_REQUEST_.
Swap "assign people icon" for "add people icon" in the data, starting at the line that contains "199x189 pixels. Task: Click" and ending at the line that contains "pyautogui.click(x=218, y=177)". Write out only those lines, with nothing else changed.

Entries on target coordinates
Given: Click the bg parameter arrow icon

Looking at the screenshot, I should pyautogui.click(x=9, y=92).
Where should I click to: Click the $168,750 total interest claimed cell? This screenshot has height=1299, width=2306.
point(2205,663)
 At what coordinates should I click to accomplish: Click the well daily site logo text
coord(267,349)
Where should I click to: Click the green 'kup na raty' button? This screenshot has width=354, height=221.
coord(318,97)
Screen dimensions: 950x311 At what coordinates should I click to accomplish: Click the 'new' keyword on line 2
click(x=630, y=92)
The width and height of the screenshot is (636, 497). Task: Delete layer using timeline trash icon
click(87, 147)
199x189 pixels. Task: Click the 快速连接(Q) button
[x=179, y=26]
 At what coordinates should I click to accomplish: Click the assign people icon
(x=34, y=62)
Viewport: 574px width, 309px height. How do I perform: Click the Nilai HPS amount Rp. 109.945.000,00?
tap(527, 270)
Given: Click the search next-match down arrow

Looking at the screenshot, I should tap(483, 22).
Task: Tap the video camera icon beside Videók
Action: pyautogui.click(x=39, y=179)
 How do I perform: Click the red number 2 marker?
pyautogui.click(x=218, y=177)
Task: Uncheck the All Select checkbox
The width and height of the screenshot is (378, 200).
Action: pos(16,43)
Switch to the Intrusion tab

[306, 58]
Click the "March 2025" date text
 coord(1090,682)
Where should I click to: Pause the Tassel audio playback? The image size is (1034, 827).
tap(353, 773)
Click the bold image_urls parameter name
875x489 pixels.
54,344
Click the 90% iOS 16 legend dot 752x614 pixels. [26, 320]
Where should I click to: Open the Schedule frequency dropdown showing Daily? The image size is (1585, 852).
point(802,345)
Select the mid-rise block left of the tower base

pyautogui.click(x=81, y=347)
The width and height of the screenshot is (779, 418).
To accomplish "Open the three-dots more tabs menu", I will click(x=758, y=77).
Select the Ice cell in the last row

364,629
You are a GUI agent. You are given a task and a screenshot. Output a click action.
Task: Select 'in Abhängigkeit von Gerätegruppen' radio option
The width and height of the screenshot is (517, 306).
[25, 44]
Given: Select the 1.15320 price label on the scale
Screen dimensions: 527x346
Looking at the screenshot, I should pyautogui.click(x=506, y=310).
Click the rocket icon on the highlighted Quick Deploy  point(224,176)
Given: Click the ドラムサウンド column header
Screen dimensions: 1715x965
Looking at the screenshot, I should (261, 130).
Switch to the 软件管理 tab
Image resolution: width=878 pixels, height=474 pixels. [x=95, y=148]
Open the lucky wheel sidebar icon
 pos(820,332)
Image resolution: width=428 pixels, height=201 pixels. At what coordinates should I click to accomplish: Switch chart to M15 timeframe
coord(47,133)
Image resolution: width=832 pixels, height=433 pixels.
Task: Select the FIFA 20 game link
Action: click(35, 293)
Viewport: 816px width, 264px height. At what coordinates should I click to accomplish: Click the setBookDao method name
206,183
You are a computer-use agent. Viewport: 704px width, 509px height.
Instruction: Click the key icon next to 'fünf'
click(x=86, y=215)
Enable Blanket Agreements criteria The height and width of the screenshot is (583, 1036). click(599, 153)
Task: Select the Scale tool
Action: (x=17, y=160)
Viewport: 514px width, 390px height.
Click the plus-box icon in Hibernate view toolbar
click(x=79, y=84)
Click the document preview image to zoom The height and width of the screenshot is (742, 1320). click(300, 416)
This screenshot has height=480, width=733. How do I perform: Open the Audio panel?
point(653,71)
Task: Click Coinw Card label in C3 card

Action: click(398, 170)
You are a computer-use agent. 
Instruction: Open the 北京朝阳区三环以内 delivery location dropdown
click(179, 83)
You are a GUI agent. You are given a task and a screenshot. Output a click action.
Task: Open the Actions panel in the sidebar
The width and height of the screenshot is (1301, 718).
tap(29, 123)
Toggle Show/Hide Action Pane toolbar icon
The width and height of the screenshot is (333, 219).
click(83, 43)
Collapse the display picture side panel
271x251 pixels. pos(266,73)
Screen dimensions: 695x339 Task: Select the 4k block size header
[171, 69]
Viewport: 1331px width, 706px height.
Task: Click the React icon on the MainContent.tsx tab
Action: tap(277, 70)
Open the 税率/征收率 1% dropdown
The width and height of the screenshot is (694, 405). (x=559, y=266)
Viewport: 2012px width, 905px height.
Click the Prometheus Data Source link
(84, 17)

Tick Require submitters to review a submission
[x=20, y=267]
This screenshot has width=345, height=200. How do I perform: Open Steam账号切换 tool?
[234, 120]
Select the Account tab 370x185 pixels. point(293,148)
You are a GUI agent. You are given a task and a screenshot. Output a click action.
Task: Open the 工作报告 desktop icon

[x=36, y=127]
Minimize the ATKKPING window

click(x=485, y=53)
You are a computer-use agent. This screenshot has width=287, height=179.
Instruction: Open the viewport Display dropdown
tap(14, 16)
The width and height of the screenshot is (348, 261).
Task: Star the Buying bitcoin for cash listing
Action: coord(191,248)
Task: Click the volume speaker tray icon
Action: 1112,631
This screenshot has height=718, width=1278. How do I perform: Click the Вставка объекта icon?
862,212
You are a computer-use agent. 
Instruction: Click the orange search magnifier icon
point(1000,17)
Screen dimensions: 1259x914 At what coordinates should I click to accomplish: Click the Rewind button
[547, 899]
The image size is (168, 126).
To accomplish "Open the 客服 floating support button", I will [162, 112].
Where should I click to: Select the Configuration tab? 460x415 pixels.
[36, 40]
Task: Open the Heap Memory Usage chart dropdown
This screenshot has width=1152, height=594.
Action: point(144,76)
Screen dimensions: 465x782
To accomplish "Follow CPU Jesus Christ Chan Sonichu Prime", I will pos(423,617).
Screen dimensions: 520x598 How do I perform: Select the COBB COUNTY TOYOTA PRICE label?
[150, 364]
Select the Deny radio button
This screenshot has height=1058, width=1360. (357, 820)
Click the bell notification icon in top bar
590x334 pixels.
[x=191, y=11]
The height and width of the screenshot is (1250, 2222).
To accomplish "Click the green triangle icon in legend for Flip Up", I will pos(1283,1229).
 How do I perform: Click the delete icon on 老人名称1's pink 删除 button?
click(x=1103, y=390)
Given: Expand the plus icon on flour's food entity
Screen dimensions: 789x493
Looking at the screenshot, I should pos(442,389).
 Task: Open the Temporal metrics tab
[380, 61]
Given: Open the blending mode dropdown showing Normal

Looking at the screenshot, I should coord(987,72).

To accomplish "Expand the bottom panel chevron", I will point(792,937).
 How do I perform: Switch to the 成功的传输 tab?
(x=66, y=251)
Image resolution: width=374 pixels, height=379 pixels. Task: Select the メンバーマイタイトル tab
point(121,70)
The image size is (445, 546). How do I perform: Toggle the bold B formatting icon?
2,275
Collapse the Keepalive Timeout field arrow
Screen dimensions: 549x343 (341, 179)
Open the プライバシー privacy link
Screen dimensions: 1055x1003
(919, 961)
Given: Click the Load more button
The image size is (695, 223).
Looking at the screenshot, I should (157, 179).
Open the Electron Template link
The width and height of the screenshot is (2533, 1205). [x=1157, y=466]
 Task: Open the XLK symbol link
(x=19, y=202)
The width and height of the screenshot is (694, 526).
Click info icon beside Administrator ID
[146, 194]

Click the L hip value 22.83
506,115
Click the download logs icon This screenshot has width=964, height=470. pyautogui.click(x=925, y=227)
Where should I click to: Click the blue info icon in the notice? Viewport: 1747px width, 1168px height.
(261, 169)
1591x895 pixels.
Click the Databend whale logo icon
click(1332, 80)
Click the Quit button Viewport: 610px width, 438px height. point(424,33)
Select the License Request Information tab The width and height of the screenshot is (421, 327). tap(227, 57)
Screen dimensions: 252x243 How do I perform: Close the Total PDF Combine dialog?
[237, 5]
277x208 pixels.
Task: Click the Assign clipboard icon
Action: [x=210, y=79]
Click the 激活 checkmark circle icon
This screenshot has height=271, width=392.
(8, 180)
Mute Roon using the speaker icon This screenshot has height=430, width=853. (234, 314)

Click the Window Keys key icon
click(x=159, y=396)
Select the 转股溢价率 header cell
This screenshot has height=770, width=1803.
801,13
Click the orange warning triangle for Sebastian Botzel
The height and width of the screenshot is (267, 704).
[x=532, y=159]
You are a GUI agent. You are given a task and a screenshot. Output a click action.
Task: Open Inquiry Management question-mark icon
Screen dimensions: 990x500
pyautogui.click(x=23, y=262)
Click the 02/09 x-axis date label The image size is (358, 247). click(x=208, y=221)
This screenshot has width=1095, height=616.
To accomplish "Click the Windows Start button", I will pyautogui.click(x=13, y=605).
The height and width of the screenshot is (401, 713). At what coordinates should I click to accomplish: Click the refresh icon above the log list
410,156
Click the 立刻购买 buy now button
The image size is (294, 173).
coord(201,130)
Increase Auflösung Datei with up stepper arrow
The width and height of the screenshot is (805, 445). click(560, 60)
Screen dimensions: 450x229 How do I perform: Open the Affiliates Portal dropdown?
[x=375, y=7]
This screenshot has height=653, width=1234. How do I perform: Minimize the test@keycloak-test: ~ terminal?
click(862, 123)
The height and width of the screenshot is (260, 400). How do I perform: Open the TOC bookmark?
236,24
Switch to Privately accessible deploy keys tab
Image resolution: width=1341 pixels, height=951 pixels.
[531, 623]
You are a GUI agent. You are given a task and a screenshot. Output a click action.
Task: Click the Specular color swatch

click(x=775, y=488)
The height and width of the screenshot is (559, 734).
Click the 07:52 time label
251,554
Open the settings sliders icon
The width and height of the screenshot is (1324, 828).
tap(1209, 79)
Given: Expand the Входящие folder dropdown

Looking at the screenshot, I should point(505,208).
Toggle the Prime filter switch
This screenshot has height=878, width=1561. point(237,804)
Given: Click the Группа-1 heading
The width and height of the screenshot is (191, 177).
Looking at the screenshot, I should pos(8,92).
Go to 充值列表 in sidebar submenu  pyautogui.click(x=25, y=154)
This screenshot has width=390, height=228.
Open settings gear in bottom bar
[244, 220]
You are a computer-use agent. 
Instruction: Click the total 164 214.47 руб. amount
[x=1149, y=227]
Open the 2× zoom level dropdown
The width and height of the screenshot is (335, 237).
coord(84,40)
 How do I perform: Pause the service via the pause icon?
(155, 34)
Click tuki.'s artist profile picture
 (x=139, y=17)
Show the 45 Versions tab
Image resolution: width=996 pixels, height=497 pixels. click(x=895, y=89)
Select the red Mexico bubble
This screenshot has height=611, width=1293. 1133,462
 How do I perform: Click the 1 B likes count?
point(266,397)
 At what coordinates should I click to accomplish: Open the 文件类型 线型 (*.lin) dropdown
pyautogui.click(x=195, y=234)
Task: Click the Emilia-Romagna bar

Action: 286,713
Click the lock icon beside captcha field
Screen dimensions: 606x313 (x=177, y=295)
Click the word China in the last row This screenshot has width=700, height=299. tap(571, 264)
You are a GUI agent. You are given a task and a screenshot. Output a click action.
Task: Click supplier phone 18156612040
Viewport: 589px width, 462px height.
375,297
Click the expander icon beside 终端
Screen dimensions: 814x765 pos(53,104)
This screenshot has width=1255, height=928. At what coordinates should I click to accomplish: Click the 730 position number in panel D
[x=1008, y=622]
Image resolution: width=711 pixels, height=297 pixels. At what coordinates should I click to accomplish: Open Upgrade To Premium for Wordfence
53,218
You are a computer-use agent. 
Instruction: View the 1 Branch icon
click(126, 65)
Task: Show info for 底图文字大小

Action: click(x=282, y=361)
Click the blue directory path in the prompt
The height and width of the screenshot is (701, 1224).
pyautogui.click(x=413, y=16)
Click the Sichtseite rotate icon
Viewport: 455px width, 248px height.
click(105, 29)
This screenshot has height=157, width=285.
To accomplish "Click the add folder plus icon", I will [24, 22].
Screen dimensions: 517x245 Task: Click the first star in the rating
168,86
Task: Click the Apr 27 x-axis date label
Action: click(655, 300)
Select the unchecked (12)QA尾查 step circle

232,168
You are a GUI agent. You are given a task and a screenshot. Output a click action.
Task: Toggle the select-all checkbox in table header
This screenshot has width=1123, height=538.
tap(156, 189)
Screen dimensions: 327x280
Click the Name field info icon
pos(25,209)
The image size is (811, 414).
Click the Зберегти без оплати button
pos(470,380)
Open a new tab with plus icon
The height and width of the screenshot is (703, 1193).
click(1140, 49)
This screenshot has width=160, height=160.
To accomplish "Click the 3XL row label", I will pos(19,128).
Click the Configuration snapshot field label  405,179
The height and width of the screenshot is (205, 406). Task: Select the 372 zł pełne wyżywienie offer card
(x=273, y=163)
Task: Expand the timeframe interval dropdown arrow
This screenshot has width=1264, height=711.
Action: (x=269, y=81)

_SOLUTION BELOW_.
199x189 pixels. Task: Click the 快速连接(Q) button
[x=179, y=26]
 At what coordinates should I click to accomplish: Click the add people icon
(x=34, y=62)
Viewport: 574px width, 309px height. How do I perform: Click the Nilai HPS amount Rp. 109.945.000,00?
tap(527, 270)
Given: Click the search next-match down arrow

Looking at the screenshot, I should tap(483, 22).
Task: Tap the video camera icon beside Videók
Action: pyautogui.click(x=39, y=179)
 How do I perform: Click the red number 2 marker?
pyautogui.click(x=218, y=177)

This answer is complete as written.